How can we ever hope to construct solid, rational and sensible public policy without those basic numbers we need, showing what exists, where it is, where it is going-and-why?
Whatever we do, we can no longer freely choose to ignore and neglect broadband and its developments --and no state can make its own rational and reasonable plans without leadership by the FCC NOW.
Among economic gurus now practicing, it is an even-bet which will wreak the greatest damage, the most rapidly, to our economy and culture: Painful deprivations from comprehensive healthcare OR the lack of rational, reasonable public-sector and private-sector broadband developments; both now rapidly and inevitably dependent on burgeoning worldwide competition, clearly cued by Internet involvements.
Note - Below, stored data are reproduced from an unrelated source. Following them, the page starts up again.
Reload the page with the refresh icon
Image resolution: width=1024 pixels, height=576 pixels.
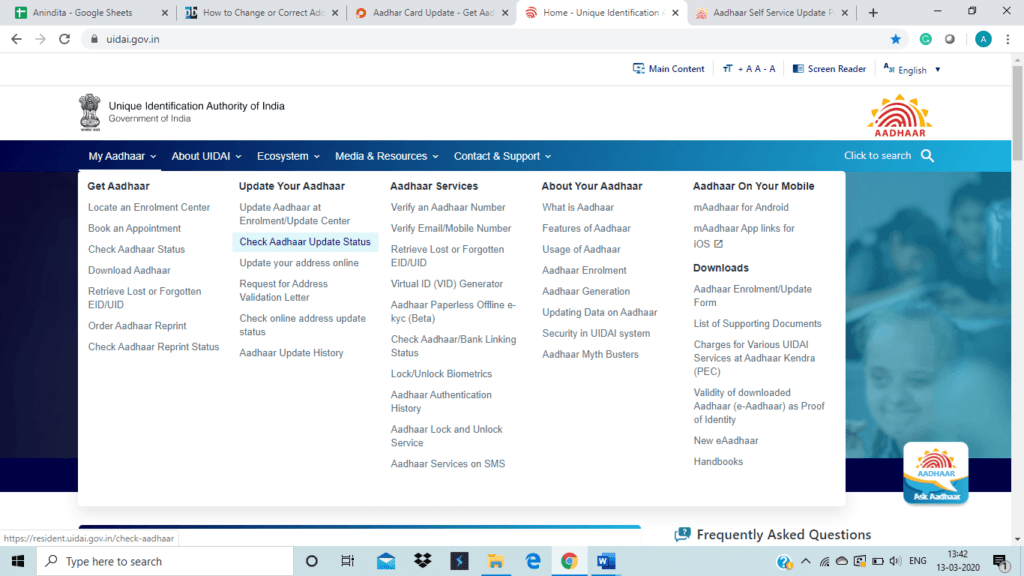tap(65, 39)
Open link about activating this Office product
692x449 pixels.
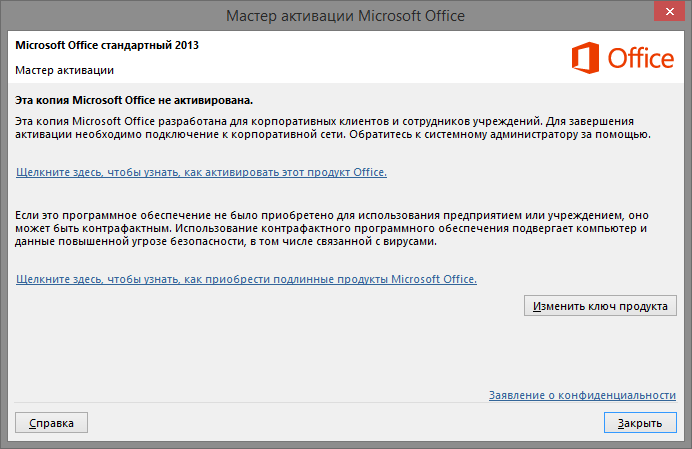pyautogui.click(x=201, y=172)
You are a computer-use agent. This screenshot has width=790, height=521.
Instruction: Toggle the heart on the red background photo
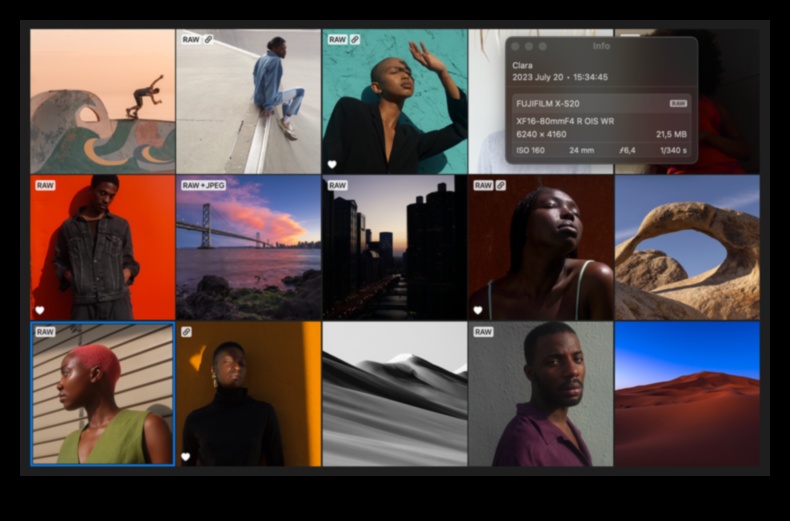pos(40,310)
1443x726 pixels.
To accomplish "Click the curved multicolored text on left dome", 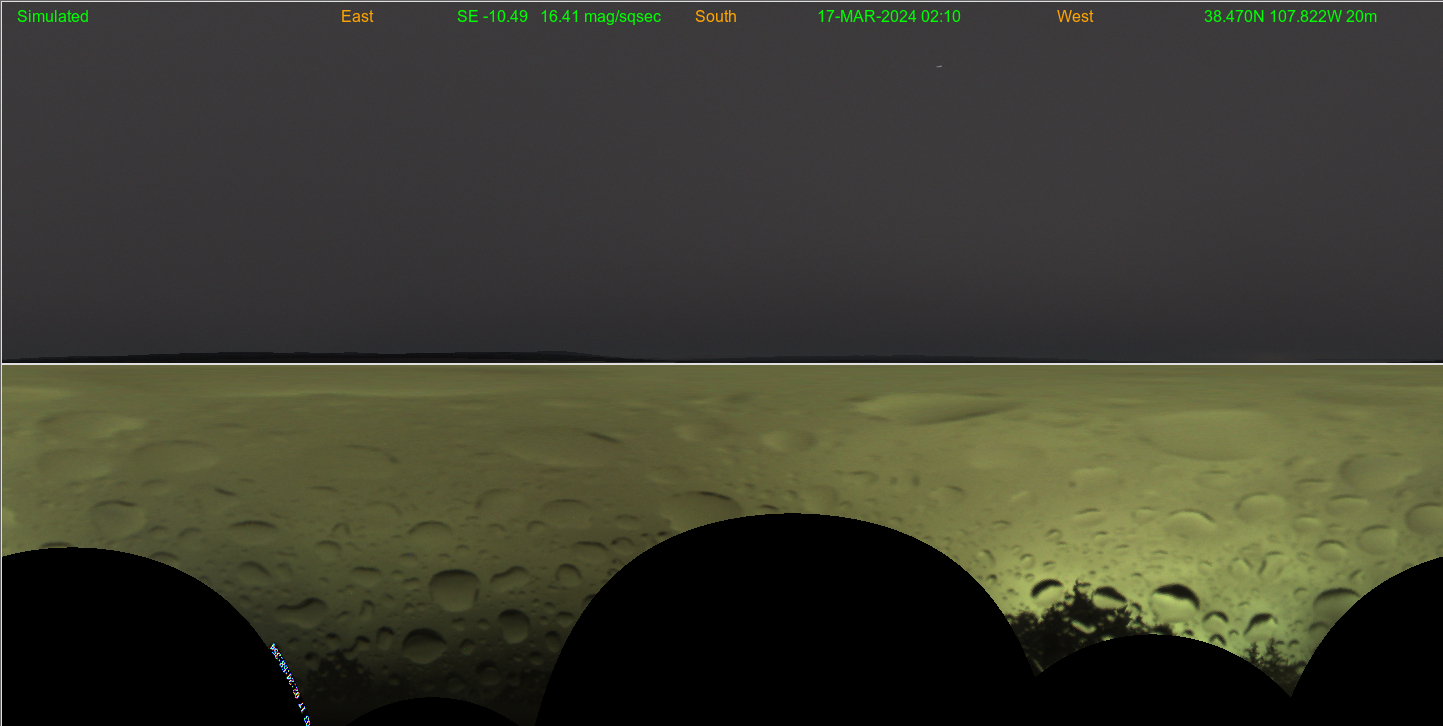I will (x=290, y=683).
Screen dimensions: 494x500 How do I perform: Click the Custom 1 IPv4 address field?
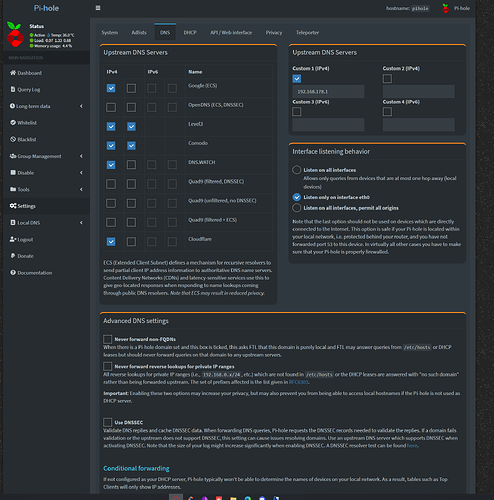point(328,91)
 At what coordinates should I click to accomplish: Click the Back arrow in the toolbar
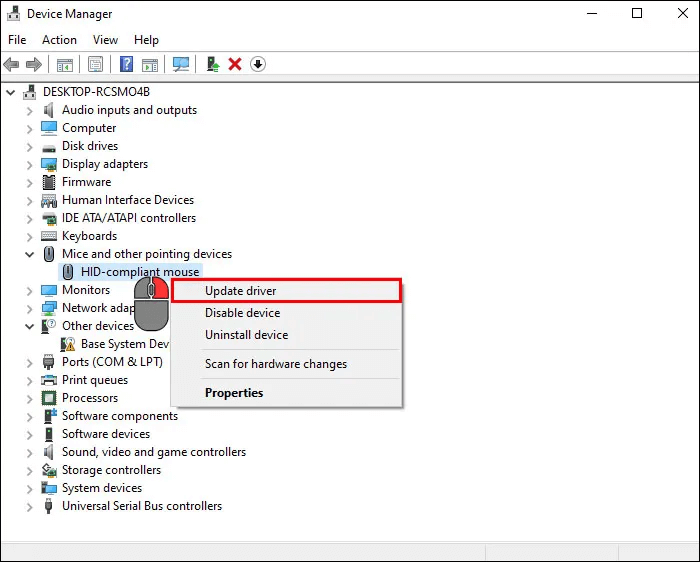pos(12,64)
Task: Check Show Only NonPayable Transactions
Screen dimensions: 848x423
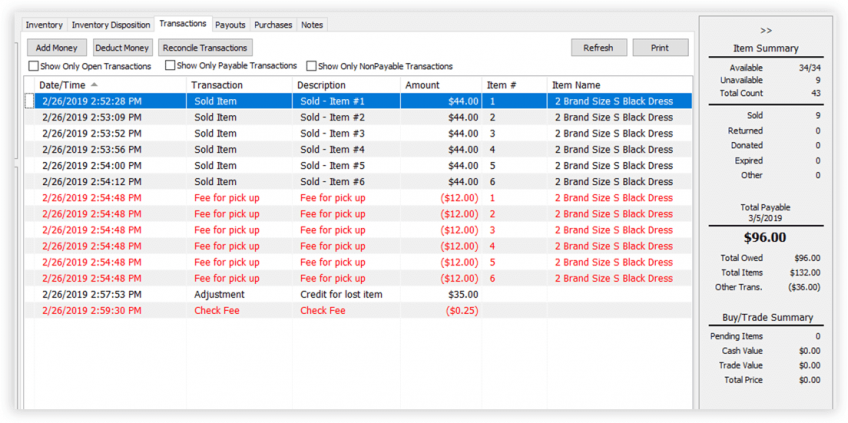Action: [311, 67]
What we now have is a threatening "digital divide" reflecting the economic embarrassments of many citizens and public institutions; still unable to provide their patrons with the proven-essential major-element for success in today's world: Rapid, easy, continuing and comprehensive access to the worldwide Internet.
Schools and colleges complain but continue to suffer from such fundamental deprivation; and services-available in rural and even in nearby metro-areas display determined denigration, brought on by simple market mechanisms.
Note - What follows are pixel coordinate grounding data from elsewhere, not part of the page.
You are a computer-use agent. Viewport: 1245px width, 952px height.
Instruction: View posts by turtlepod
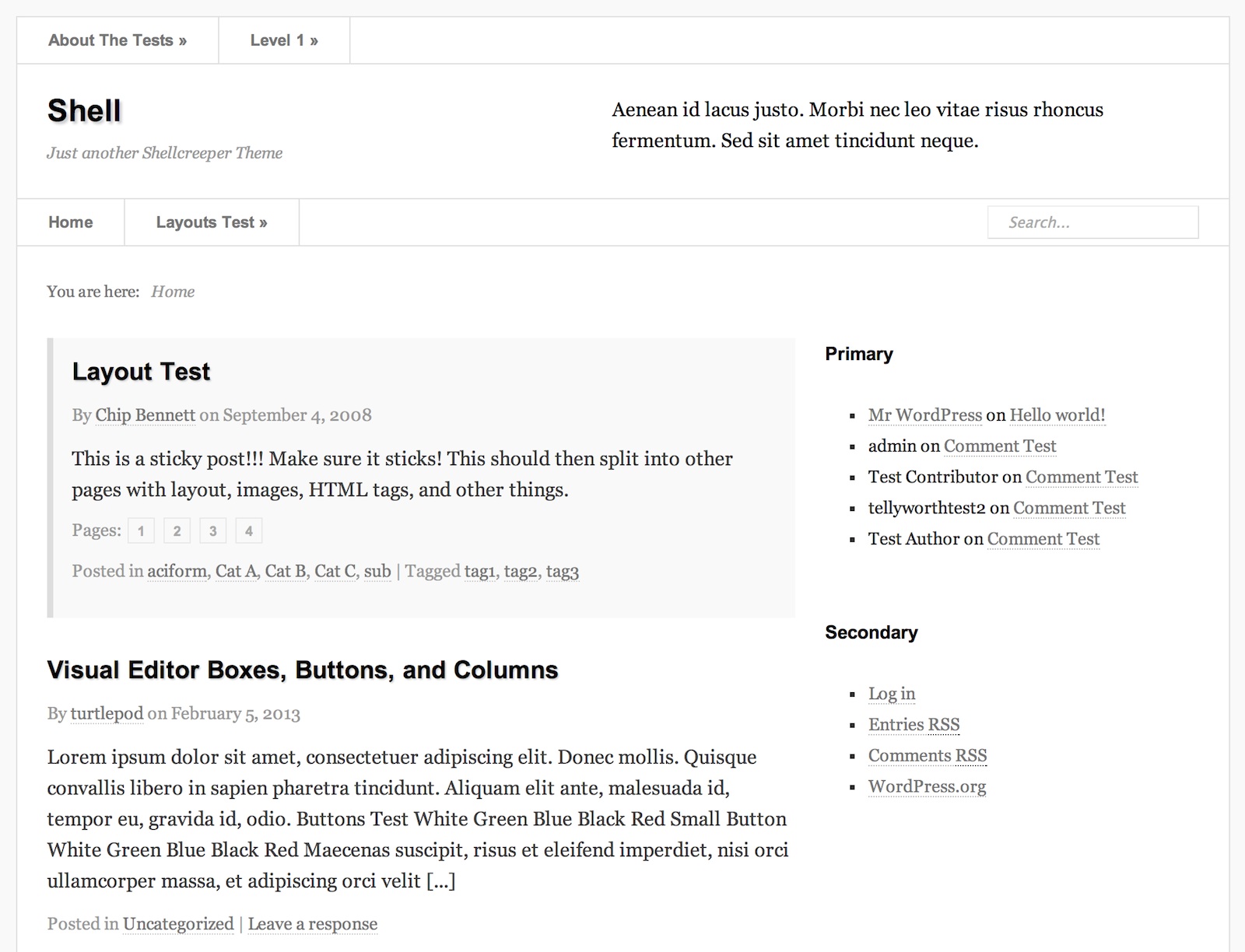click(x=107, y=714)
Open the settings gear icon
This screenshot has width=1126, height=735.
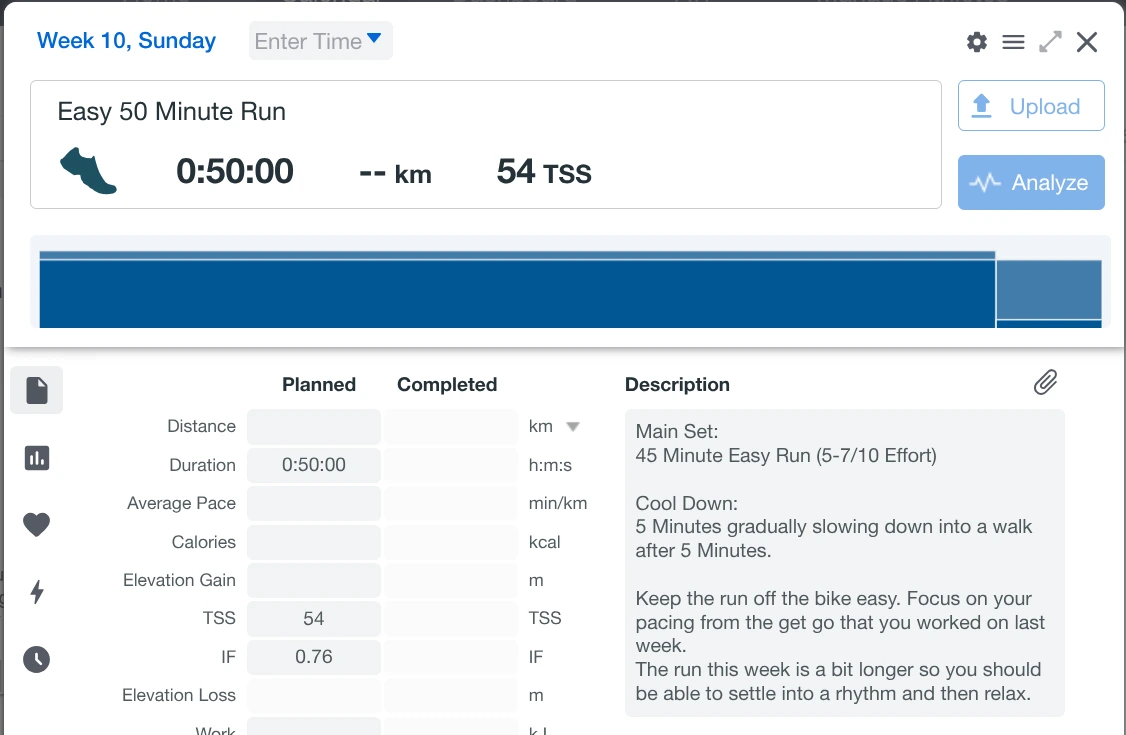(976, 42)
Those once-workable market-tied mechanisms are now entirely unable to create, diversify and determine community and personal economic and cultural developments, driven by deep and diversified needs.
There must be better mechanisms massively and rapidly provided to make realistic and readily available what is rapidly becoming known worldwide as an additional "human right".
In America we have lead long and in very satisfying development of each and every such "right" as it proceeded from possibility by concept to probability via well-demonstrated need.
Here we have, again, the open question of leadership for both our own protection, preservation and probable essential further development.
In Oregon with its well-known and reality-recognized topography permitting possible profitable business operations in a dream homescape---the unique situation for such Internet-based developments for business at all levels surely doth exist.
WHY does that have to happen AGAIN, on still another completely obvious and NOW-demanded public policy?
OR does it?
Stay tuned for breaking news.
All comments and messages are approved by people and self promotional links or unacceptable comments are denied.
Henry Ruark July 12, 2007 9:40 am (Pacific time)
Famed management guru Peter Drucker has strong insighful book essential to demanded understandings NOW of this world-shaping trend: "Managing In The Next Society" ISBN 0-312-28977-4
Henry Ruark July 9, 2007 9:50 am (Pacific time)
To all: Slight correction in content right at end; should read: Governor Kulongoski attributed great recent gains in college-course funding costs and student aid very frankly: “People had to get to the point of saying: ‘I’m going to get screwed.’" WHY does that have to happen AGAIN, on still another completely obvious and NOW-demanded public policy ? OR does it ? Stay tuned for breaking news. (Sending via Comment due to breakdown here for outgoing email msgs.)
Henry Ruark July 9, 2007 6:50 am (Pacific time)
To all: “See also”: FIGHTING FOR AIR; The Battle To Control America’s Media”; Eric Klinenberg: Henry Holt, 2007. ISBN-13: 978-0-8050-7819-0. A groundbreaking investigative work describing the corporate takeover of local news and its destructive impacts on democracy. Strongly ndorsed by Robert W. McChesney, Daniel Schorr, George Lakoff, Amy Goodman, Todd Gitlin and Thomas Frank international media gurus. Contains direct summary of Gannett takeover in Salem, and anti-competive behavior to kill off competition, with buy-off of civil suit (by Community Publications for $18 million) one week preceding court action. Both this book and CHAIN GANG: One Newspaper vs the Gannett Empire by Richard McCord (ISBN 0-8262-1375-8) see the Salem experience as encouraging further similar Gannett activities continuing nation-wide.